» TEXTAUSSCHNITT
※ ※ ※

Dienstag, 26. Januar 2016

„Alte Pfade“



Da ich ohnehin das Montag-Morgen-Briefing verschlafen hatte, sah ich keine Veranlassung mehr zum Zentrum zu fahren und blieb bei Gunnar, Alexa, Magnus, Victor und Anna Maria Swanepoel im Büro. Schrieb, surfte im Internet, telefonierte mit Marie und Derek, der mich über alles informierte was für mich geschäftlich von Bedeutung war, und ließ mir sogar kleine Aufgaben zuteilen, die ich erledigte. Schließlich ist es die Firma meines Vaters und ich hatte jedes Recht hier zu sein. Was allen anderen offenkundig bewusst gewesen war.
Aus dem Augenwinkel heraus hatte ich beobachtet, wie Gunnar Alexa anwies, mir eine Tätigkeit zuzuweisen.

※ ※ ※

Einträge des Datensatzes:

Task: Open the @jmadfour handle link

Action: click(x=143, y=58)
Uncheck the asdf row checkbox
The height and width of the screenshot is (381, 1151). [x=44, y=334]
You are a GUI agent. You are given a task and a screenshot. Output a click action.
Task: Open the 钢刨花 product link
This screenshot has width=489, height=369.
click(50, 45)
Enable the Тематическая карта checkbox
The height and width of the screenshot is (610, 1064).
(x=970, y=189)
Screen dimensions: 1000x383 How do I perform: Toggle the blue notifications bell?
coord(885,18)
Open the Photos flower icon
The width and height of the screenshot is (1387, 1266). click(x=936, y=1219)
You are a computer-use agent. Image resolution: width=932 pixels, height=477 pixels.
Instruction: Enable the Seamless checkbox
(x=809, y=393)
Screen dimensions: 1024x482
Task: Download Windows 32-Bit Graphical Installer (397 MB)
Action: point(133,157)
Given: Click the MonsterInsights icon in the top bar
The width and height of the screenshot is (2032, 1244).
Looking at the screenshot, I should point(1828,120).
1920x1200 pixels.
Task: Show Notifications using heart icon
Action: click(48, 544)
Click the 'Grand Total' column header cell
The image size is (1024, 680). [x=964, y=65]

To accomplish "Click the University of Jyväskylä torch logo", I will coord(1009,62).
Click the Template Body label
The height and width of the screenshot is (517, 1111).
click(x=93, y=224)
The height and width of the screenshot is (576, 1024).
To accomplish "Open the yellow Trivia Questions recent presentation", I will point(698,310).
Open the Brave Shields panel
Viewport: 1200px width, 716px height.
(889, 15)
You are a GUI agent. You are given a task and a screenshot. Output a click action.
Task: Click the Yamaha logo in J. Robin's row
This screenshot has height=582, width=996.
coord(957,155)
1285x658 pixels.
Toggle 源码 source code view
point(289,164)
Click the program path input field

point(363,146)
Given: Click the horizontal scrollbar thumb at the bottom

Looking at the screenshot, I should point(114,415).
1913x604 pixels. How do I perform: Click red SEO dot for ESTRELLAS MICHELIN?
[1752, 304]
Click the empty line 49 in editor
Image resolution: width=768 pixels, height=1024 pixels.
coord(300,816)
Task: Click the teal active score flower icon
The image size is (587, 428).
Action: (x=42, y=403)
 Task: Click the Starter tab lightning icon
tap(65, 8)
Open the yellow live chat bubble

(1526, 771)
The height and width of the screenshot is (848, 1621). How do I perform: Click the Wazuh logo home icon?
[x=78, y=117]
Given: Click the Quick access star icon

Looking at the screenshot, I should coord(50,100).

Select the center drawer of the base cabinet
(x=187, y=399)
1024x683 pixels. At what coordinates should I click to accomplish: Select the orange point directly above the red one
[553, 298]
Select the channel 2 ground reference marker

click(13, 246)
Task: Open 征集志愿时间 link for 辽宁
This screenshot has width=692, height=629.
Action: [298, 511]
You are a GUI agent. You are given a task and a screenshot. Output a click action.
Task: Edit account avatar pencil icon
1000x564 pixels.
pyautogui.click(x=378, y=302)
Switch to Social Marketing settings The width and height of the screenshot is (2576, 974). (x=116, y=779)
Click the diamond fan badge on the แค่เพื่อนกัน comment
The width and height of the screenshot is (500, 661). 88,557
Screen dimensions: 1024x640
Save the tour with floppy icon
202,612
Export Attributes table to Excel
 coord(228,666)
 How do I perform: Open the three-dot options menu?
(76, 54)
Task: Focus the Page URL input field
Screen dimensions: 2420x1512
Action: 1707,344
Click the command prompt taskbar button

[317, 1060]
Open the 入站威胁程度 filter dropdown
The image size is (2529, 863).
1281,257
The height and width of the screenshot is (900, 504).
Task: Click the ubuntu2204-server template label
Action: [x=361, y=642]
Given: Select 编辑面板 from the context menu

※ ※ ※

» ÜBUNGSAUFGABEN
(a) Schreiben Sie im Textausschnitt die Passage von „Dienstag, 26. Januar“ bis „eine Tätigkeit zuzuweisen.“ neu. Ersetzen Sie dabei „Büro“ durch „Konferenzraum“.
(b) Stimmen die folgenden Aussagen mit dem Textausschnitt überein? Beantworten Sie jede mit Ja oder Nein, und belegen Sie die Antwort mit dem wörtlichen Zitat aus dem Text. (i) Die erzählende Person hatte das Montag-Morgen-Briefing verschlafen. (ii) Die erzählende Person fuhr daraufhin zum Zentrum. (iii) Alexa wies Gunnar an, der erzählenden Person eine Tätigkeit zuzuweisen.

» VOLLSTÄNDIGE LÖSUNGEN
(a)
Dienstag, 26. Januar 2016

„Alte Pfade“



Da ich ohnehin das Montag-Morgen-Briefing verschlafen hatte, sah ich keine Veranlassung mehr zum Zentrum zu fahren und blieb bei Gunnar, Alexa, Magnus, Victor und Anna Maria Swanepoel im Konferenzraum. Schrieb, surfte im Internet, telefonierte mit Marie und Derek, der mich über alles informierte was für mich geschäftlich von Bedeutung war, und ließ mir sogar kleine Aufgaben zuteilen, die ich erledigte. Schließlich ist es die Firma meines Vaters und ich hatte jedes Recht hier zu sein. Was allen anderen offenkundig bewusst gewesen war.
Aus dem Augenwinkel heraus hatte ich beobachtet, wie Gunnar Alexa anwies, mir eine Tätigkeit zuzuweisen.

(b)
(i) Ja: „Da ich ohnehin das Montag-Morgen-Briefing verschlafen hatte“
(ii) Nein: „sah ich keine Veranlassung mehr zum Zentrum zu fahren und blieb bei Gunnar, Alexa, Magnus, Victor und Anna Maria Swanepoel im Büro“
(iii) Nein: „wie Gunnar Alexa anwies, mir eine Tätigkeit zuzuweisen“